Tuesday, 22 November 2016

2:30 pm

Photo of Gerard CraughwellGerard Craughwell (Independent) | Oireachtas source

I have just come from an informal meeting of the Joint Committee on European Union Affairs with senior staff from the Departments of the Taoiseach and Foreign Affairs and Trade. I want to put on record my congratulations for the amount of work these officials are doing. It is going on quietly in the background. Very little can be said at this point in time in the public arena. I was quite taken by the commitment of the officials who were there. These are non-political officials who are working on Ireland's behalf all of the time and they deserve our congratulations and encouragement to keep at what they are at.

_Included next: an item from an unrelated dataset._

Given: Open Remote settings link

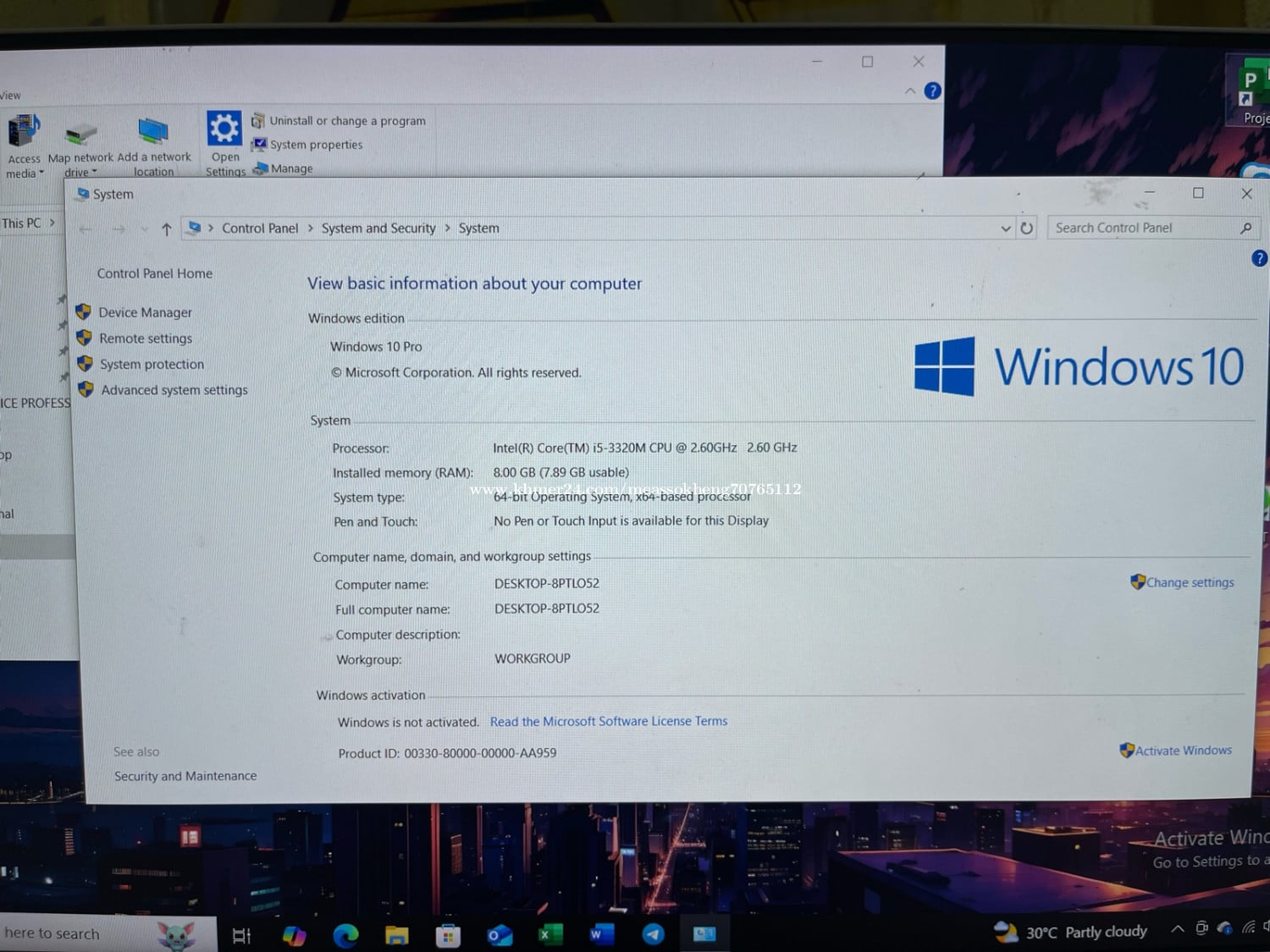Looking at the screenshot, I should click(x=145, y=338).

I refer to an item that appeared on Newstalk yesterday. I asked for a debate some time ago here with the Minister for Defence. A retired senior Army officer appeared on Newstalk yesterday morning and what he portrayed as the state of the Defence Forces was frightening, to say the least. We heard of ships being unable to sail because there were not engineering officers available. We heard that Ireland depends on 11 bomb disposal experts to man every corner of this country 24 hours a day, seven days a week. We learned, for example, that the retention rates of our commissioned officers are appalling, and the only career advancement young highly-trained officers are being offered is a job in Aldi or Lidl. That is appalling. We spend tens of thousands of euro training these officers up to the rank of captain or commandant and they have nowhere to go. There is a lack of opportunity for those in the lower ranks. Soldiers are now joining with leaving certificates - some are joining with degrees - into the ordinary ranks and I can discern no progression possibility for them to move into the commissioned ranks. We need to look at that as well. We are building up a massive problem for the future for young men and women who have joined the Defence Forces as cadets. We have an intake of 100 cadets this year. I understand that will happen again next year, and the year after. In five or six years' time, at least 50 of those cadets will have nowhere to go, at which stage the jobs in Aldi will probably be full, and they will have no career. We will spend tens of thousands of euro training them and they will have no career.

I realise the Leader has a lengthy agenda with respect to legislation coming through but we need a full debate on the Defence Forces and their future. There is not a senior Minister. The Taoiseach has taken that to himself. I cannot see him coming in here to answer questions, but really, he should. The Defence Forces is the backbone of our country. These are the guys who, as was said in one of those famous films, are standing on that wall at night while the rest of us are asleep. They are the people who are looking after our country. They are the people who are putting their lives on the line in Lebanon and other parts of the troubled world, day in, day out. They deserve better than what we are giving them as a nation. I would ask for an urgent and honest debate as to where we are going with the Defence Forces.